Though it’s a Christmas tradition for us at this point to have a wrapping-paper-ball fight. We try to avoid hitting Granny, but everyone else is fair game.
I couldn’t understand why my Mom would always have fattening food around, and then tell me I couldn’t have any because I was so fat. At holiday time, she’d be pushing food at me, I’d refuse, and she’d lay on a major guilt trip. As soon as I relented, she pointed out my weight problem, and ask me if I “really needed” that food. I guess she was trying to hone her passive-aggressive fighting skills. Incidentally, I’d call her on her hypocritical ways and she’d always play dumb, like she didn’t know what I was talking about.
No fighting just for the sake of fighting with my side of the family, actually.
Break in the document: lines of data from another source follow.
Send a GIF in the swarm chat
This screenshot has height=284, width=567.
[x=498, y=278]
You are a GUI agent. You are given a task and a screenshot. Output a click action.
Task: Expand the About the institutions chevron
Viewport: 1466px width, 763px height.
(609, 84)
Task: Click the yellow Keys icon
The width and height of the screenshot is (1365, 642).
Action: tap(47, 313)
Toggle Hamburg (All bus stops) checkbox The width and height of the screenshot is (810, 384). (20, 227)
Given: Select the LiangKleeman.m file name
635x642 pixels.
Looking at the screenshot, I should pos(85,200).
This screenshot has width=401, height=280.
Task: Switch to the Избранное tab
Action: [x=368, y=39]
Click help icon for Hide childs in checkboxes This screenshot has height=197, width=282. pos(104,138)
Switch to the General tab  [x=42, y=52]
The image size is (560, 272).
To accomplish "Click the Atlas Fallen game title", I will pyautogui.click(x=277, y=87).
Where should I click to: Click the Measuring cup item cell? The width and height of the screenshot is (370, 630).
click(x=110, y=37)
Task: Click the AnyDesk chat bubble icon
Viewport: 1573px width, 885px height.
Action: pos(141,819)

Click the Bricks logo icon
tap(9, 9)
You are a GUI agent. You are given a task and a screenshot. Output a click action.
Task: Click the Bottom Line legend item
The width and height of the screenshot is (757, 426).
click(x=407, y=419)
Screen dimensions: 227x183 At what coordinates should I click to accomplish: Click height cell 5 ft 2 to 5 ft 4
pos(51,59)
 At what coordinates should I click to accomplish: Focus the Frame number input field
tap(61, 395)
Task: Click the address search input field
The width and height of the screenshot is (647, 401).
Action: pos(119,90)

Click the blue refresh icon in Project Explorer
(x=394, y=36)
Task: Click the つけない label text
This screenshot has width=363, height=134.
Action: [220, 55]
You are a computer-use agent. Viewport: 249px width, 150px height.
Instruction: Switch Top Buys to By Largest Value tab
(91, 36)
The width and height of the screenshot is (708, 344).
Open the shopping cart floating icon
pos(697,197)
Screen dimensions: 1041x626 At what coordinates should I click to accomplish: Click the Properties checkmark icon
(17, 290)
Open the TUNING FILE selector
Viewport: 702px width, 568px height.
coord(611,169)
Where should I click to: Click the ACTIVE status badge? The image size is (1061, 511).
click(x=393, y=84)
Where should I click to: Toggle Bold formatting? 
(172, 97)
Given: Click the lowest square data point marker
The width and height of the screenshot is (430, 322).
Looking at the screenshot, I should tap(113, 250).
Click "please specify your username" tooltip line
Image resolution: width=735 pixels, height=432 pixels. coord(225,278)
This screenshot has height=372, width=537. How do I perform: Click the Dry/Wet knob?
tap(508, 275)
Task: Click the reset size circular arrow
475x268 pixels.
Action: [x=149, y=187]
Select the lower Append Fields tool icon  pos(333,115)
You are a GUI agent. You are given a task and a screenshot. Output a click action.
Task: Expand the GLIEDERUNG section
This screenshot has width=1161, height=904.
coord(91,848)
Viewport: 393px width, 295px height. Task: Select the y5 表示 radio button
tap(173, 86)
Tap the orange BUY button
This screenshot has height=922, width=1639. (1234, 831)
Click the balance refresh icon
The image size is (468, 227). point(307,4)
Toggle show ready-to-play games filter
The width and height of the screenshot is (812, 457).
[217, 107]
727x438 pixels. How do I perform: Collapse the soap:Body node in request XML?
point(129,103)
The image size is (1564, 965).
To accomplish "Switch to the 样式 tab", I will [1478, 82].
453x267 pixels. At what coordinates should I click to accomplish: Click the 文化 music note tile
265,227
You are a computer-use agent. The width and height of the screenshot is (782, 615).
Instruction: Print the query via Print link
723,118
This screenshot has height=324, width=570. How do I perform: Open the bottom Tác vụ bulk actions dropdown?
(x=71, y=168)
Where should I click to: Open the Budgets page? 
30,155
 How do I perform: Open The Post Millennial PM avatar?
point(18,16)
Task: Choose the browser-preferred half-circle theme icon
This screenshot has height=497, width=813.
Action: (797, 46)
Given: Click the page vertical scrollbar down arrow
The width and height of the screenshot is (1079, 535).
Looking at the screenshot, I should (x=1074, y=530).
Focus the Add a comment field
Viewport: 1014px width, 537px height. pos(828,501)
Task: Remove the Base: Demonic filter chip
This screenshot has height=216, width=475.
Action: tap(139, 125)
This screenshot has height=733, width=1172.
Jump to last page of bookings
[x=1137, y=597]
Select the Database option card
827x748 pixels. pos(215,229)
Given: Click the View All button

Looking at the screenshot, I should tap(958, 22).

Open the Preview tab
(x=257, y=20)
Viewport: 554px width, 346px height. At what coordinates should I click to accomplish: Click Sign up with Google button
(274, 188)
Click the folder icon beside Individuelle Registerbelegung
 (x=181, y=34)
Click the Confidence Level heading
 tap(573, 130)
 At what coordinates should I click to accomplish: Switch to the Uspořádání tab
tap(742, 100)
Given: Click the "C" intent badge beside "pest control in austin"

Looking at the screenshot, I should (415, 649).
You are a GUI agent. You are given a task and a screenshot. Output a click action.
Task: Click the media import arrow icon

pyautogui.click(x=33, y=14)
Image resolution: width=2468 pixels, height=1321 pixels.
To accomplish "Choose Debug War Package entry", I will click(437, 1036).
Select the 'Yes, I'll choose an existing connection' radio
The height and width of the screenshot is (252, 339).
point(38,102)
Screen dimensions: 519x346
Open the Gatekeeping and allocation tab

In fact we all downright LIKE each other and get along. I’m talking family togetherness and all!
My husband’s family, though? Let’s see … the last time we did the holidays with Mr.'s family, the argument was about who left the gate open, which enabled the dog, who was in heat, to get out of the yard.
That little episode ended up with my in law’s leaving Grandma’s house, my father in law cried a bit and his BP shot up, and his sister kept calling the house and letting the damn phone ring and ring and ring, insisting she wasn’t the one who left the gate open (she was). Eventually the rest of us got in the car to go look at the Christmas lights at the park to get away from everyone.
The Mr. and I swore off holidays with his family from that point on.
Thursday we will hear about how “someone” had to go to football practice and get those boys out of there so they can go to church. My mom’s family will make a huge deal about how coach S______s had practice at 8:00am. And at 9:30 none of the boys were done and they need to be in church at 10. So church on Thanksgiving day is a huge deal. Coach S______s, who happens to be one of my best friends and went to that school in the '80s, just wants to have FB practice done early enough so that all the normal non-Thanksgiving church going boys can be done with this and get to their families for dinner. Of course Coach S_____s will be the greatest guy in 2 weeks when they win another championship. I just keep my mouth shut because they are all so self absorbed that they don’t know that Coach is a friend of mine and never would listen if I told them.
I avoid my relatives like the plague, and having reached early middle age, have discovered that keeping my time among them short is the key to convivial relations with 'em. An afternoon seems to work nicely for conversation without rancor or argument.
Life’s too short to spend it screamin’ at people you love.
My family does not fight on holidays anymore. I am not sure what changed we used to fight all the time. Now we all cooperate and no one gets upset. My brother in law will leave early because he does not like crowds, my eldest nephew will do the same. My son and daughter will hide for the sam reasons. ( not liking large gatherings seems to be a common problem for us). and that is it. Cleanup is a joint effort. The Little kids are all spoiled rotten because they are good kids anyway. It is just fun. I don’t miss the fights, I like us this way.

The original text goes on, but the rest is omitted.